The following day they found her head. Then, as the search continued, they discovered more parts of her dismembered body, all tied up separately in polythene bin-liners and cast into the slow water of a drainage ditch. Her feet are still missing.
Natalie, 25, was the third prostitute to have been killed in Hull in the past 10 months. Yesterday police confirmed they were trying to trace another prostitute, Emma Wardell, a friend of Natalie, who has not been seen for six weeks.
The police say they are not yet "unduly concerned". They may not be. But the prostitutes of Hull are increasingly worried for their safety.
Since the discovery 10 days ago of Natalie's body parts, talk on the streets has been of a serial killer, a killer with a thing about prostitutes. A ripper.
At this stage, detectives say they have no evidence to link the deaths of Natalie, Hayley Morgan and Samantha Class. All were prostitutes. Hayley and Natalie were good friends and all were heroin users. But in a city with a growing heroin problem, where many of its prostitutes work to feed a habit, that in itself is not surprising.
And the nature of their deaths was different. Samantha, 29, was beaten and strangled before being thrown into the Humber estuary and washed ashore last October, while Hayley was found in an alleyway in May, half-naked, overdosed on heroin and with a polythene bag placed over her head.
Then there was Natalie. Last seen alive claiming benefit on 28 April, there was no trace of her until last Monday when pumping station manager Anthony Snowden's inquisitive Highland terrier, Ella, pulled a black bin- liner from a pile of drying sludge on the side of the grimy Holderness drain.

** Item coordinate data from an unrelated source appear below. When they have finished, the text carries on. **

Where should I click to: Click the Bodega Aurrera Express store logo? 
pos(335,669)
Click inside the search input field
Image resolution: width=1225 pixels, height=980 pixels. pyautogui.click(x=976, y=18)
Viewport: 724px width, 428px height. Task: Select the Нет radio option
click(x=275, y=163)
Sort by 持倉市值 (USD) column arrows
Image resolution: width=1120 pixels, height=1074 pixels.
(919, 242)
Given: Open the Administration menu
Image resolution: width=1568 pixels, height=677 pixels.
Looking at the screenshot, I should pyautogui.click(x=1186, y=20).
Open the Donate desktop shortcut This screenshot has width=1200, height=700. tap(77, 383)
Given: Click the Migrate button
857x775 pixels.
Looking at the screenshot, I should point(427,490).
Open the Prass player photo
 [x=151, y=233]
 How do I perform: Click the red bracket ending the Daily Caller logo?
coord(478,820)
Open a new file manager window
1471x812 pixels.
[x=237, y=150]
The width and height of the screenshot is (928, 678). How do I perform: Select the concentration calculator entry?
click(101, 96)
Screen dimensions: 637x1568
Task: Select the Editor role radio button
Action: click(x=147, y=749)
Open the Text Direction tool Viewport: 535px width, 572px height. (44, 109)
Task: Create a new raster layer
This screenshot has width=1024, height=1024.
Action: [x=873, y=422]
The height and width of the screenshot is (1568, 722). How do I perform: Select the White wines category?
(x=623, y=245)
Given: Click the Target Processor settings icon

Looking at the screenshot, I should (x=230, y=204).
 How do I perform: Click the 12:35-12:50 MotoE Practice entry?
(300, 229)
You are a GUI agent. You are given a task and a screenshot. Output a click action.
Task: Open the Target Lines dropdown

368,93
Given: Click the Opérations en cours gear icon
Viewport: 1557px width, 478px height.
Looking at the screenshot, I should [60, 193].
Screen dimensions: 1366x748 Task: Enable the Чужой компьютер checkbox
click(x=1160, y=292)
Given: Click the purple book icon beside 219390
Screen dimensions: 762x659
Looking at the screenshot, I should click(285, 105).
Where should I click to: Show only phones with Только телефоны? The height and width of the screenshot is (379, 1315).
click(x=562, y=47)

Though police have no evidence of a serial killer, they have certainly considered the possibility. While the three investigations are separate, computer databases containing evidence are linked; forensic psychologists from the National Crime Faculty at Bramshill have drawn up psychological profiles of possible killers, and the senior officers regularly discuss their progress.
"It is too early to say. There is a possibility and then again there is not," said Detective Chief Inspector Paul Davison, the officer heading the Clubb inquiry. "Our bottom line is that we have to keep an open mind about everything."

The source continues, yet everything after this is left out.